Un nuevo contrato educativo

Asumir el error como parte del proceso de aprendizaje requiere un cambio de paradigma tanto para estudiantes como para docentes. El primer paso es dejar de ver el fracaso como una amenaza y comenzar a interpretarlo como una oportunidad. 

“Cada error que cometemos nos brinda la oportunidad de reflexionar sobre lo que salió mal, identificar áreas de mejora y ajustar nuestra estrategia para el futuro”, afirma Montoya.

Además, es esencial que los educadores modelen esta actitud en el aula. Castigar el error desalienta la exploración y la autonomía; en cambio, acompañar al estudiante en su proceso de corrección fortalece la confianza y favorece el aprendizaje a largo plazo. 

“El docente debe ser un facilitador que legitime el ensayo y error como parte del proceso, no solo un evaluador de aciertos”, añade.

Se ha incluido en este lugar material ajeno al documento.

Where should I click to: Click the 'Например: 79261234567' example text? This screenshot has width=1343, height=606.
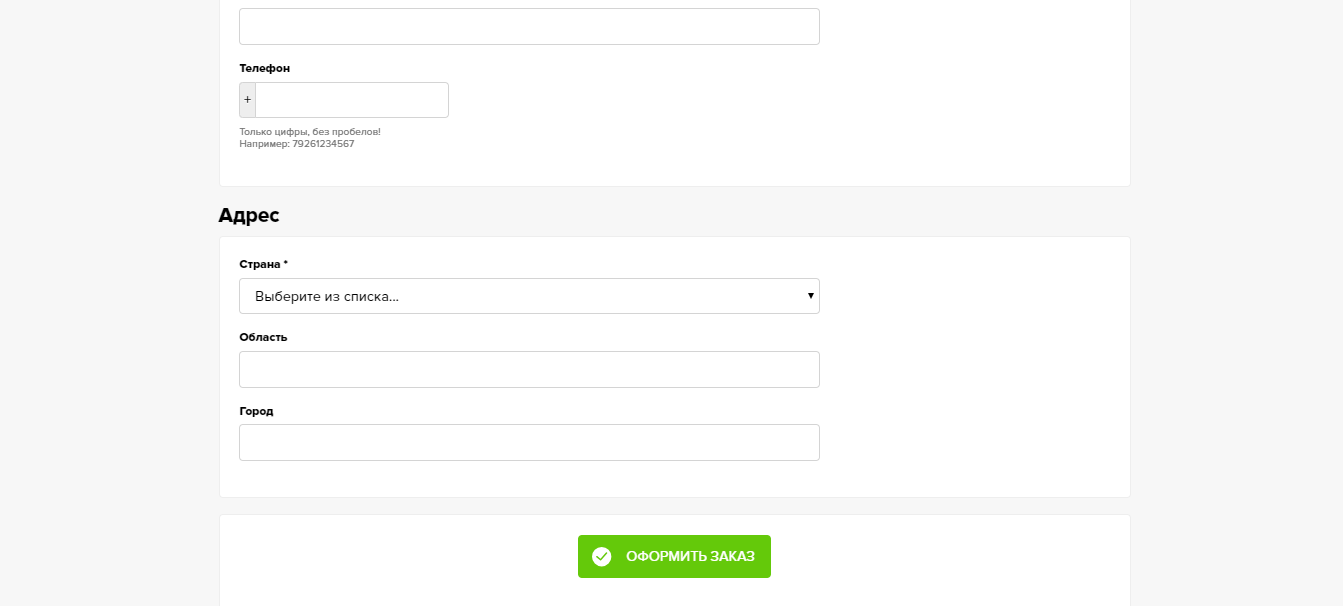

También la familia tiene un rol clave en este proceso. Los padres deben evitar actitudes sobreprotectoras o excesivamente exigentes. Cuando los niños crecen con miedo al error, tienden a evitar desafíos por temor a fracasar. Necesitan saber que equivocarse está bien, que no los define, y que pueden volver a intentarlo.

La experiencia de Hamilton College no es aislada. Universidades como James Madison y Pepperdine en EE.UU. han implementado programas centrados en la resiliencia, el bienestar emocional y el sentido de pertenencia. Todos comparten una idea central: redefinir qué significa “tener éxito” en el ámbito académico.

En un mundo marcado por la incertidumbre, la presión digital y la constante exposición a estándares de perfección —especialmente en redes sociales—, aprender a equivocarse es también una herramienta de salud mental. Aceptar el error como parte de la vida permite construir trayectorias más auténticas y sostenibles, tanto en lo personal como en lo profesional.

Enseñar a errar es enseñar a vivir. Montoya lo resume con claridad. “El fracaso nos enseña lecciones valiosas que no podríamos aprender de otra manera. Esa retroalimentación es invaluable en el proceso de crecimiento personal y profesional”.

Educar en el error no significa fomentar la mediocridad, sino cultivar la humildad, la perseverancia y la capacidad de transformación. En definitiva, no se trata de evitar caer, sino de aprender a levantarse mejor. Porque errar, si se hace con conciencia, puede ser el camino más corto hacia un aprendizaje profundo, duradero y humano.